Praise We Great Men

For Benjamin Britten

Praise we the Gods of Sound —
From all the hearths and homes of men, from hives
Of honey-making lives;
Praise with our music those
Who bring the morning light
To the hearts of men, those households of high
heaven! Praise
We the great Gods of Sound
Who stole the honey red, the frozen fire —
Oh, beyond all delight and all desire —
From gilded hives upon Mount Parnassus
(Hives gilded by the light), who brought to us
That fire compressed into such holy forms
As those of the gold wanderers in heaven!
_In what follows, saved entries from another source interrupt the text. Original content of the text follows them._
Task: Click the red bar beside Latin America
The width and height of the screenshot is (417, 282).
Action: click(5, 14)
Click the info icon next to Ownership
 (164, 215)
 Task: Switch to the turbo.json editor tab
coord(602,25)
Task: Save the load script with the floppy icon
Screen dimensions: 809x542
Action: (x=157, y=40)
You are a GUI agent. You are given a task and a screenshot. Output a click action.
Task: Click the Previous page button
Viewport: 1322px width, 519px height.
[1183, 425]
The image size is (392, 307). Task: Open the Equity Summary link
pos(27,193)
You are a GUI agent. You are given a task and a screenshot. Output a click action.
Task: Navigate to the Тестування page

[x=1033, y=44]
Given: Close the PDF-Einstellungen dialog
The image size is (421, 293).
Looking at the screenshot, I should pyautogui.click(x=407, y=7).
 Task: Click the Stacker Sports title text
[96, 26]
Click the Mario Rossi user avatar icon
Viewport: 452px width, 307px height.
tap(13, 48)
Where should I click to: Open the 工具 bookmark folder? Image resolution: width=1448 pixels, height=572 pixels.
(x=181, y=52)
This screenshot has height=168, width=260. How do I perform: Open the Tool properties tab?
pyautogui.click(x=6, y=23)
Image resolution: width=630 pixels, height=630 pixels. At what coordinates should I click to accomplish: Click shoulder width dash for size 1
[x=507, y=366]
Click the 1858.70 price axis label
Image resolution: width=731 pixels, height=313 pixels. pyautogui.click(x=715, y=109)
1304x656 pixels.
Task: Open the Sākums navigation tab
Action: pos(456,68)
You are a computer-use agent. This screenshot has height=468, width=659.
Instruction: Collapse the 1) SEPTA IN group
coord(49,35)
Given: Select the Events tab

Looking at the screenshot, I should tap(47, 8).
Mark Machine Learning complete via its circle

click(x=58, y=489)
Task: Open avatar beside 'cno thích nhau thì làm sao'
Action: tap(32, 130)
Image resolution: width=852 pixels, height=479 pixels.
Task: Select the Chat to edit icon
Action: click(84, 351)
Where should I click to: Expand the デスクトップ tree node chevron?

Praise
Those who can raise
Gold spirits of mankind from the rough ape-dust, and can show
The planetary system in the atom, and great suns
Hid in a speck of dust. Praise we the just
Who have not come to judge, but come to bless
Immortal things in our poor earthly dress
And ripen lives and rule our hearts and rhythms,
Immortal hungers in the veins and heart.
Praise be to those who sing
Green hymns of the great waters to the dry
And tearless deserts in the souls of men, until
Under the fertilization of their singing breath
Even the grayness and the dust of Death
Seem the gray pollen of the long September
heat. Oh, praise
With lion music such as that heard in the air
When the roaring golden lion that roams the heavens
Devours the dark, and multitudes and magnitudes respond
To that lion music . . . and on wings
Of music let us rise
Like velvet honey-flies
To praise the Gods of Sound with those bee murmurings
The sound of violins
And the clear sound of flutes
As round as honeyed fruits
And like the water Phoenix ever rising
For wanderers in the lonely desert sand.
Praise we these earthly Gods —
Praise with the trumpet’s purple sound,
Praise with the trumpet flower
And with that flower the long five-petaled hand
That sweeps the strings. Praise with that angel of High God, the voice!
Oh, let us still rejoice
And praise we these great men from the first hour
Of the spirit’s birth until our earthly setting
Into the night of Death.
Praise with our last breath
These earthly Gods who bring
All sounds, all faiths, delights and splendors lost
Beneath the winter’s frost
Back to the hearts, the hearths, and homes of men.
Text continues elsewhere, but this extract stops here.